The challenge of indoor positioning comes from the multi-path propagation of wireless signal and the complexity of indoor environments.

There are two trends in the research field. One trend is to develop more advanced analytical solutions [2], [3], [4], [5], [6], [7], [8], [9], [10]. They either seek to mitigate the multi-path effect by aggregating more bandwidths to better identify the direct path [5], [6], [7] or leverage the multi-path by forming multiple triangulations and resort to AoA principle for positioning [8]. Another trend is along the statistical way, where deep neural network (DNN) [11], convolutional neural network (CNN) [12], deep long short-term memory (DLSTM) [13] have been attempted in the past few years. Due to the superiority in extracting the deep hidden features, these deep learning models further improved the localization accuracy. Data required by these systems can be readily collected using commodity smartphones and are thus crowd-sensing friendly.

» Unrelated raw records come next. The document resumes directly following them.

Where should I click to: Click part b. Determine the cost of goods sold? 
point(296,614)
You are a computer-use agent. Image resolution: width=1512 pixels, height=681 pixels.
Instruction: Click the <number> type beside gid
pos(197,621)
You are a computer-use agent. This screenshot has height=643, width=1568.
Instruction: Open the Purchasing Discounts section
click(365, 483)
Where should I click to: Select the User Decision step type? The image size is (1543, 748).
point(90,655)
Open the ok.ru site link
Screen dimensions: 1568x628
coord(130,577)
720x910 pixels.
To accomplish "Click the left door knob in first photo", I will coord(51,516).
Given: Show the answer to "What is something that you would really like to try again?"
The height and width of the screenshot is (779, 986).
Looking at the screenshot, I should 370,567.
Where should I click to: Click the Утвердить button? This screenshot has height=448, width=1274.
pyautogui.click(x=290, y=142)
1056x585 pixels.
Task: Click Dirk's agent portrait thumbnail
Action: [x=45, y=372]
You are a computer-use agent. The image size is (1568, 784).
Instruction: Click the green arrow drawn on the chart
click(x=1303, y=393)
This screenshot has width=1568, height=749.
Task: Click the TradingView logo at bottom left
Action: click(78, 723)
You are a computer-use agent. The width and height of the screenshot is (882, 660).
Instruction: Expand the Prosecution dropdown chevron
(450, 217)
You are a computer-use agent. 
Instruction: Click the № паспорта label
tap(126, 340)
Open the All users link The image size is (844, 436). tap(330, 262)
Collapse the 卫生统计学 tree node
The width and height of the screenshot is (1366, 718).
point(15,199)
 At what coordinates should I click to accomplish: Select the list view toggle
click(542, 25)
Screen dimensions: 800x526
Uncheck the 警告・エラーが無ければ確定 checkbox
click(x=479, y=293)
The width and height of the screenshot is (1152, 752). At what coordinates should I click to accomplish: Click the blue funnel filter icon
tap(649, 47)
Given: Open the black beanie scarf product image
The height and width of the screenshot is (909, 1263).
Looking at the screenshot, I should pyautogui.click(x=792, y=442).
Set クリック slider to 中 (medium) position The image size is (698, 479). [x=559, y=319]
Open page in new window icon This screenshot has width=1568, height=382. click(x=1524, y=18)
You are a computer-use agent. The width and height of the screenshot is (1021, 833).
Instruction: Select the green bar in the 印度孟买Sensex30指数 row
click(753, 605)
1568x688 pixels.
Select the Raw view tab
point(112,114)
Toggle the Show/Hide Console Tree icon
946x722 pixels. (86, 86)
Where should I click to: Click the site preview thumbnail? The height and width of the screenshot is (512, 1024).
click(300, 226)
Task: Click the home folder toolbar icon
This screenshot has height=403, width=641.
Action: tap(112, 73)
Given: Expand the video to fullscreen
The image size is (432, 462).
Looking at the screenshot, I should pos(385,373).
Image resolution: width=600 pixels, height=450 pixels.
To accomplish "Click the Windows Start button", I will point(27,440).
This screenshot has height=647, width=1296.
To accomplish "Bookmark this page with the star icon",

It is well known that building up a location database is extremely laborious and expensive. The two most labor-demanding efforts are data collection and labeling, which dominate the practicality of an IPS. In [14], the Gauss Process Regression (GPR) was applied to obtain the radio map of the entire space. As advocated in [15], [16], [17], [18], the most promising way is through crowdsourcing. The efficiency of crowdsourcing is evidently related to the number and also the involvement of participants. To this end, for efficient crowdsourcing, besides good incentive mechanism design, device requirement should be low, data labeling should be easy. Ideally, little or no labeling should be required.

Although many scholars have studied indoor localization systems based on crowdsourced environments, most of these researches only focus on indoor localization solution, ignoring the attacks that may be encountered in the realistic indoor positioning scene. As a large number of machine learning-based methods are used in indoor localization, the vulnerability of these approaches should not be ignored.

We have investigated recent researches on indoor positioning security. Wang et al. performed a comprehensive investigation of the security properties of ML algorithms under adversarial settings [19]. Tiku et al. [20] analyzed the possible attacks during the maintenance and update of the fingerprint database in a crowdsourcing environment and proposed the strategy for identifying malicious fingerprints. In [21], the malicious beacons attack during the online inference phase of the localization model was studied and a solution was designed. As far as we know, we are the first to design a complete system to resist attacks in the crowdsourcing scenario. We not only propose a reliable fingerprint database update scheme, but also provide a robust localization model that can resist online attacks in the crowdsourcing environment.

Our contributions are summarized as follows:

• We introduce tailored BERT as a powerful extractor to explore the underlying hidden deeper relation among BLE beacons through self-attention mechanism.

• We design BERT-AD to recognize malicious fingerprints in the fingerprint database update phase under crowdsourcing environment.

• We present robust indoor localization model BERT-LOCwhich can resist attacks in the online positioning phase and maintain good positioning results. These attacks include two aspects where valid beacons are moved and malicious beacons are deployed.

• For the first time, We present a secure crowdsourced indoor localization system BERT-ADLOC, which provides a reliable solution for updating the fingerprint database and ensures the robustness of the online location model in the presence of online attacks. We conduct multiple experiments to evaluate our proposed BERT-ADLOC.

The paper is organized in this order: Section 2 introduces the relevant work of indoor localization methods and indoor localization security. Section 3 analyzes multiple type of attacks during fingerprint database update and inference phase. Section 4 describes our proposed safe BERT-ADLOC localization system in detail. Section 5 shows experimental results and our discussions. Section 6 summarizes this paper.